On Saturday night, the Explorer's Club held its annual dinner at the elegant Waldorf Astoria Hotel in Manhattan. A distinguished organization founded in 1904, the Club has been a meeting-place and resource for some of the most intrepid Americans in history. The first individuals to reach the North and South Poles, climb to the top of Mount Everest, probe the deepest point in the ocean, and land on the surface of the moon were all members of the Explorer's Club.
At this year's event, 1,000 current members, in costumes ranging from black tie to beaded buckskin, were there to celebrate the joys of exploration and pay tribute to the winners of the Club's honors. The hors d'oeuvres provided ample opportunity for culinary exploration. Alligator was served--roasted for the bold and as a Cajun stew for the less adventurous. Scorpion canapés, cricket pate, and a variety of sandwiches and sweets topped with toasted worms and garnished with fried larvae were crunchy delights. I missed the baked tarantula but did sample the stuffed eyeballs. While we dined, musicians played original compositions and brilliant lights swarmed the ceiling. Jim Fowler, a longtime member of the Explorer's Club, was there with his customary menagerie of exotic animals, including four rare species of owl, a hyperactive kangaroo, an acrobatic two-toed sloth, and a variety of engaging New World monkeys.
The festive mood framed serious discussions on exploration and the environment. This year's theme was The Balancing Act: Exploring Biodiversity, and E. O. Wilson, the recipient of the Explorer's Medal, delivered the keynote address. Wilson, a noted Harvard professor and Pulitzer Prize winner, spoke of his boyhood respect for Carl Linnaeus and other great explorers of the natural world. He recounted his early travels upon untrodden soil deep in the mountains of Sarawak and Borneo. He reminded us that the exploration of this planet's surface geography is coming to an end--that by the end of this century, every centimeter on the land would be mapped and known. The future of exploration, he insisted, lies in the living world all around us and beneath our feet.

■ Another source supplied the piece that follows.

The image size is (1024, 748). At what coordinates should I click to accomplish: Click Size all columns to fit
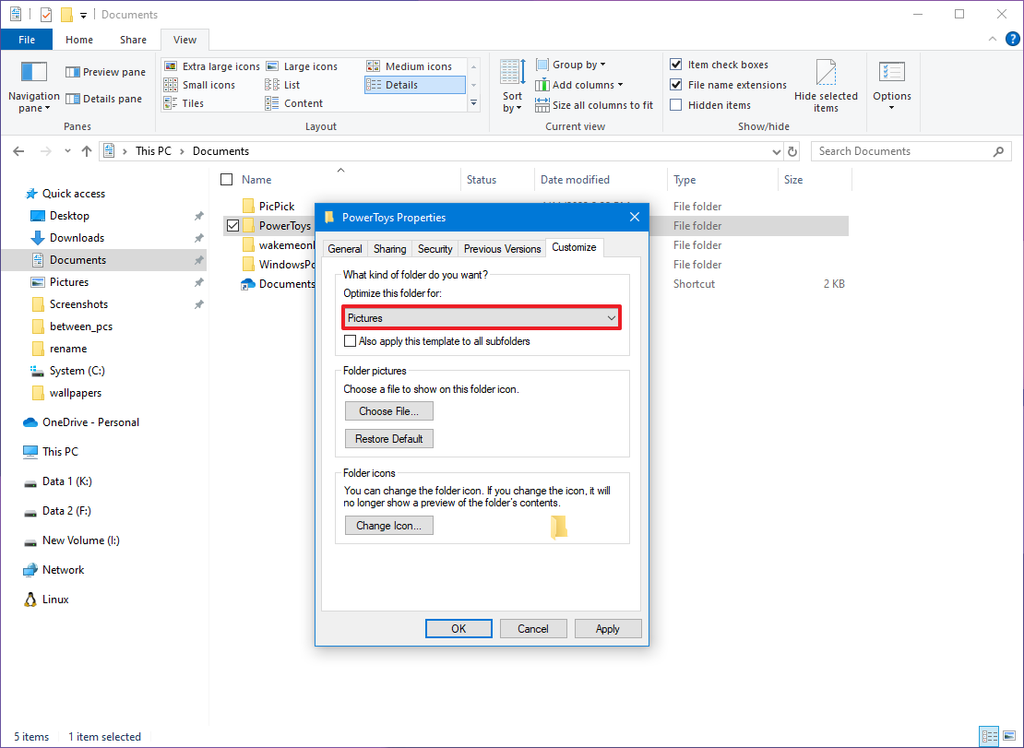(x=595, y=104)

He began with the terrestrial. New mammals, birds, and reptiles remain to be discovered. He argued that about half of all living species would be driven to extinction within this century by the destruction of their natural habitats by the hand of man--either directly or through climatic changes driven by global warming. Many species, he warned, could be lost forever before we have a chance to know them.
He continued with the small, describing the most prevalent animal species on the planet: the humble nematode, a tiny soil roundworm. Nematodes play a critical role in soil biology, providing the rich earth that sustains plant and animal life, and there may be more than one million different species of them. "So abundant are these humble worms," Dr. Wilson said, "that if the soil were stripped away, earth, as seen from space, would be blanketed by a haze of roundworms."
He concluded with the microscopic. We humans might be accurately described as nine parts bacteria to one part animal--we comprise a trillion different cells but are home to more than ten trillion bacteria. There is more bacterial diversity in one person's oral cavity or shoe than there is among plants and animals in a tropical rainforest. And yet, we know so little about these organisms. As for the fungi that live about us, only a few of what are sure to be hundreds of thousands of species are known.
Finally, Dr. Wilson led us to the greatest unknown: the world living deep beneath our feet. We now know that our biosphere extends at least 2 1/2 miles below the surface of the earth. Photosynthesis--light captured by bacteria, algae and plants--fuels life at the earth's surface, but high-energy chemicals, forged in the crucible of the deep, are converted to usable energy by subterranean bacteria. Taken together, these tiny creatures weigh many times more than all the biomass on the surface of the earth. As Dr. Wilson mused, "Should surface life be destroyed one day by an act of man or nature, these organisms would rise to the surface, evolve, and once again produce a rich diversity of plant and animal life."
Knowledge of our microbial companions immediate practical value as well: by understanding the inner workings of these organisms, we can harness the power of their transformative chemistry. I have firsthand experience with this particular field of exploration. During the 1990s, I helped to create a new biotechnology company, then called Diversa, to tap the power of microorganisms for new chemicals and fuels. Today, the study of soil bacteria and fungi are at the forefront of our efforts to create renewable biofuels. And the tools for discovery have evolved tremendously over the past several years. Thanks to rapid advances in technology--driven by our desire to understand ourselves--it is now possible to decipher DNA rapidly. The entire DNA text, or genome, of a plant or animal can be determined in a matter of weeks, a fungus in days, and a bacterium in mere hours. And the efficiency of our instruments is increasing.
Thanks to such advances, Dr. Wilson has been able to launch a comprehensive encyclopedia of life, one that describes not only the physical descriptions and habitats of all species on earth but their genomes as well. This bio-encyclopedia, already online in its early stages at www.eol.org, will function much like Wikipedia, drawing on many sources for photos of animals, descriptions of habitats, research data on behavior, biochemical analysis, and DNA sequence data. The fruition of this great project will take many generations, but it may hold the key to the continuation of life on earth. It is a great and worthy field for future explorers.